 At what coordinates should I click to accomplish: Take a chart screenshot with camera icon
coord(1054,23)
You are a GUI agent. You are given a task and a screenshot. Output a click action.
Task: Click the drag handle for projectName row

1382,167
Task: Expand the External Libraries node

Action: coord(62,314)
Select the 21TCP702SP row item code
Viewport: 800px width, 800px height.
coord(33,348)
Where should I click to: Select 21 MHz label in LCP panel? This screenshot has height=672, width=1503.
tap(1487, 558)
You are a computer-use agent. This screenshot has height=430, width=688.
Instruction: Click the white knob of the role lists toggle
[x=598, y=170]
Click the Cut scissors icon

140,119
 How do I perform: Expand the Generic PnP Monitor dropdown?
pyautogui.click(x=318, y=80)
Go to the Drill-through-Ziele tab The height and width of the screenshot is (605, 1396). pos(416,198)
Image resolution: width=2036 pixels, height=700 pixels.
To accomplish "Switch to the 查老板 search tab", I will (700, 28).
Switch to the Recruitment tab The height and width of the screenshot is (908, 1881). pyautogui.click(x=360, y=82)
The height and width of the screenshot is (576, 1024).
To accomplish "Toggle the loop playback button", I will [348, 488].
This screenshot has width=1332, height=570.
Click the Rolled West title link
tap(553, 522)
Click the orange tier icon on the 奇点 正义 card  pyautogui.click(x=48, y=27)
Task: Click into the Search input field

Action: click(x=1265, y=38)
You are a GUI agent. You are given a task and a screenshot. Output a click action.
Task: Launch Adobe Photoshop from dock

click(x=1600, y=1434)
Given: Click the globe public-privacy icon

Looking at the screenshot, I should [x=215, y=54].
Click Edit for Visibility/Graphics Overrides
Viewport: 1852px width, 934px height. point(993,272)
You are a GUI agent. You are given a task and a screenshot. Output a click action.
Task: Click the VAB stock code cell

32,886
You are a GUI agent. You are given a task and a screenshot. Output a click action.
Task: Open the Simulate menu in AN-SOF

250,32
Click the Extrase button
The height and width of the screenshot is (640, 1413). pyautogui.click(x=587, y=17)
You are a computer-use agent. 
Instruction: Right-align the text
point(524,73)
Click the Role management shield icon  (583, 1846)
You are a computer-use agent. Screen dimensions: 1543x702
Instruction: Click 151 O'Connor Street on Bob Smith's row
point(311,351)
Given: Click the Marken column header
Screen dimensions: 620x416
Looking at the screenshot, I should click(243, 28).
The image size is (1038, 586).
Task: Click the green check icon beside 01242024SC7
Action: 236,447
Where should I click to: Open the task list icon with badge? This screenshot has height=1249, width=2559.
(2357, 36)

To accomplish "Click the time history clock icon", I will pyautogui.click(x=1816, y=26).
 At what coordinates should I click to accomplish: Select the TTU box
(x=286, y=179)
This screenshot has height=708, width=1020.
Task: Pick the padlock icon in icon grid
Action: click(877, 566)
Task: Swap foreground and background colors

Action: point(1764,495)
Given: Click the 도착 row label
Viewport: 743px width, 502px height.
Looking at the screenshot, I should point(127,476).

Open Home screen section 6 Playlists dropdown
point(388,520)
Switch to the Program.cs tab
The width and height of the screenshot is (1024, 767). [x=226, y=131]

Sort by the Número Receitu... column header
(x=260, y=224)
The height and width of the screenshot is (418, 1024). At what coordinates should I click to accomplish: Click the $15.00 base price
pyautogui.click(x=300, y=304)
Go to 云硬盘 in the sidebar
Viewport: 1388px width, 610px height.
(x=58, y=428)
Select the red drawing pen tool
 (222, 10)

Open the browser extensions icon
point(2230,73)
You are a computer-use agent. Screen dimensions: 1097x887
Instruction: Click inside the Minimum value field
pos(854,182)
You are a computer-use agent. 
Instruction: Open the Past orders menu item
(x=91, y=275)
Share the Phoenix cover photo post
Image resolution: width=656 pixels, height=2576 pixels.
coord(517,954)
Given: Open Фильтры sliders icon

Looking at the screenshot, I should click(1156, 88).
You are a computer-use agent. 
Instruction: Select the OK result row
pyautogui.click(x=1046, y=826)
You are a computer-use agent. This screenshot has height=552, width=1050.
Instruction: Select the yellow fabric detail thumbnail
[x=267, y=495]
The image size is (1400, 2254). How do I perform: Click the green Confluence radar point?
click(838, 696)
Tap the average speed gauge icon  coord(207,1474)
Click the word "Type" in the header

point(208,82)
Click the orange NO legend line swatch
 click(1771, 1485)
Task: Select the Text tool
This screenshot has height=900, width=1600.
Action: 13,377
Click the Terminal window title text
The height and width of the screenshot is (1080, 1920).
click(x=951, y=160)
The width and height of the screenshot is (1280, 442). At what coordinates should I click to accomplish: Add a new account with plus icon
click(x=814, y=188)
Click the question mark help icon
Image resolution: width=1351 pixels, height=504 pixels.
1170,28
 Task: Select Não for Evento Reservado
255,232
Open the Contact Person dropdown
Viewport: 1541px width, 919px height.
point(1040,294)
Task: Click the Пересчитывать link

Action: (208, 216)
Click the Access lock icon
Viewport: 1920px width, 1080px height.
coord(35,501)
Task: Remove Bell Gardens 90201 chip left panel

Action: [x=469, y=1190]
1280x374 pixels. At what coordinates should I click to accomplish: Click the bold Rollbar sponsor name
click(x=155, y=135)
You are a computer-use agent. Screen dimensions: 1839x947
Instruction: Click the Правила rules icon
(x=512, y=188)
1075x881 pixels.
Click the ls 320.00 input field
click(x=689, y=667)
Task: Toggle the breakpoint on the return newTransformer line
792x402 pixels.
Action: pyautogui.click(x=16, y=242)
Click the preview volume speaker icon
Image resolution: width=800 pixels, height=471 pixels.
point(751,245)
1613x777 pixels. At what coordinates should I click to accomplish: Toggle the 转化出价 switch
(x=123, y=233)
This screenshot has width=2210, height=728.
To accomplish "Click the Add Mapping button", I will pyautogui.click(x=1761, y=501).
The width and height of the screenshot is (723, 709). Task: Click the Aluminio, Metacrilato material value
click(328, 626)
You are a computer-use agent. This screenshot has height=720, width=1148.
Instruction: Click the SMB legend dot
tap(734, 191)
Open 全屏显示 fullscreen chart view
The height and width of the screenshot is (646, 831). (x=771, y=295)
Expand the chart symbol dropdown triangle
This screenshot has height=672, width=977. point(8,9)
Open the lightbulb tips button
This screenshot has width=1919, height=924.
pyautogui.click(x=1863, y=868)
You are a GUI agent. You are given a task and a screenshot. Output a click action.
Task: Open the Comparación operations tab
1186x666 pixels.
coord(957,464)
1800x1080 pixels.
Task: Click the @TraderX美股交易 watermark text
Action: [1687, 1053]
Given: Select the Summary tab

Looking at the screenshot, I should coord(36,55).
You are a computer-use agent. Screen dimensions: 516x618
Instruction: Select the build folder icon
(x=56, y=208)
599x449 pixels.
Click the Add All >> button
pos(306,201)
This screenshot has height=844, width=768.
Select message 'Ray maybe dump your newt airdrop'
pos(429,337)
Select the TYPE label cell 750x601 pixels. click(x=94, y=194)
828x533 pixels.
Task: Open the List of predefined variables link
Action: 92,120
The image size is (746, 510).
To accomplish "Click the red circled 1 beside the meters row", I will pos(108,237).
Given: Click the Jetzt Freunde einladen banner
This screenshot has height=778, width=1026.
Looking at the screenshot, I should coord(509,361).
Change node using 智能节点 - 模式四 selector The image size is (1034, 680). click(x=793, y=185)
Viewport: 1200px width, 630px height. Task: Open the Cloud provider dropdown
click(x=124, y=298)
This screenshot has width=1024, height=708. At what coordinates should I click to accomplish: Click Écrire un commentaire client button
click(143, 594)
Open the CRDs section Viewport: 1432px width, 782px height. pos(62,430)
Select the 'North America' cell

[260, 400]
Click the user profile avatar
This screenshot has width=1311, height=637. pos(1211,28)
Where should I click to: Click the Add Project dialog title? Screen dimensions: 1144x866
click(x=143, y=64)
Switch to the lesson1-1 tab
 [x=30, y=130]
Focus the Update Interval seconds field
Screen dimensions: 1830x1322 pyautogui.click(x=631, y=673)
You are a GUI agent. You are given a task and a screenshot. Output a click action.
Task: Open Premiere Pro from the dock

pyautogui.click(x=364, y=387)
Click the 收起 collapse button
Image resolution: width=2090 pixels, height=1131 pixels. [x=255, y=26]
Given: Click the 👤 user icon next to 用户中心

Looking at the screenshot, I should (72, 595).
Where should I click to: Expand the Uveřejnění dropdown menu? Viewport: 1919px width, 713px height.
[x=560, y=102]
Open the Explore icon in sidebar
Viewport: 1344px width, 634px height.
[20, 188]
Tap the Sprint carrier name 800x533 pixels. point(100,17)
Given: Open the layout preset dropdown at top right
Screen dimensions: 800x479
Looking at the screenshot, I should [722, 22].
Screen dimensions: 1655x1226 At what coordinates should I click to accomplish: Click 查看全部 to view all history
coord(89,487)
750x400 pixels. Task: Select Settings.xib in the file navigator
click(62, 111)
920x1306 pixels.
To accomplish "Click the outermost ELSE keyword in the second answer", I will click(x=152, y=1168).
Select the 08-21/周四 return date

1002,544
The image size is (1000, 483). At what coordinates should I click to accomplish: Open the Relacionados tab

**Stated task**
Rewrite the data from its first line through the line that contains "will [348, 488]." as a JSON list of strings, one string per line, leaving out blank lines.

**Reply**
[
  " At what coordinates should I click to accomplish: Take a chart screenshot with camera icon",
  "coord(1054,23)",
  "You are a GUI agent. You are given a task and a screenshot. Output a click action.",
  "Task: Click the drag handle for projectName row",
  "1382,167",
  "Task: Expand the External Libraries node",
  "Action: coord(62,314)",
  "Select the 21TCP702SP row item code",
  "Viewport: 800px width, 800px height.",
  "coord(33,348)",
  "Where should I click to: Select 21 MHz label in LCP panel? This screenshot has height=672, width=1503.",
  "tap(1487, 558)",
  "You are a computer-use agent. This screenshot has height=430, width=688.",
  "Instruction: Click the white knob of the role lists toggle",
  "[x=598, y=170]",
  "Click the Cut scissors icon",
  "140,119",
  " How do I perform: Expand the Generic PnP Monitor dropdown?",
  "pyautogui.click(x=318, y=80)",
  "Go to the Drill-through-Ziele tab The height and width of the screenshot is (605, 1396). pos(416,198)",
  "Image resolution: width=2036 pixels, height=700 pixels.",
  "To accomplish \"Switch to the 查老板 search tab\", I will (700, 28).",
  "Switch to the Recruitment tab The height and width of the screenshot is (908, 1881). pyautogui.click(x=360, y=82)",
  "The height and width of the screenshot is (576, 1024).",
  "To accomplish \"Toggle the loop playback button\", I will [348, 488]."
]